→ YOUR ASSIGNMENT:
Go to the line containing "Task: Click the step 3 number circle" in the records below. Repeat it and the lines after it exactly, all the way to the end.
(RECORDS SHOWN begins)
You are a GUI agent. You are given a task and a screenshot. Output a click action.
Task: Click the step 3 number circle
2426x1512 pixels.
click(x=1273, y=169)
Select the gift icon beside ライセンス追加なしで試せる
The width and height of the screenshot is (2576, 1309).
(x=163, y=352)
(RECORDS SHOWN ends)
→ EXERCISE RESULT:
Task: Click the step 3 number circle
2426x1512 pixels.
click(x=1273, y=169)
Select the gift icon beside ライセンス追加なしで試せる
The width and height of the screenshot is (2576, 1309).
(x=163, y=352)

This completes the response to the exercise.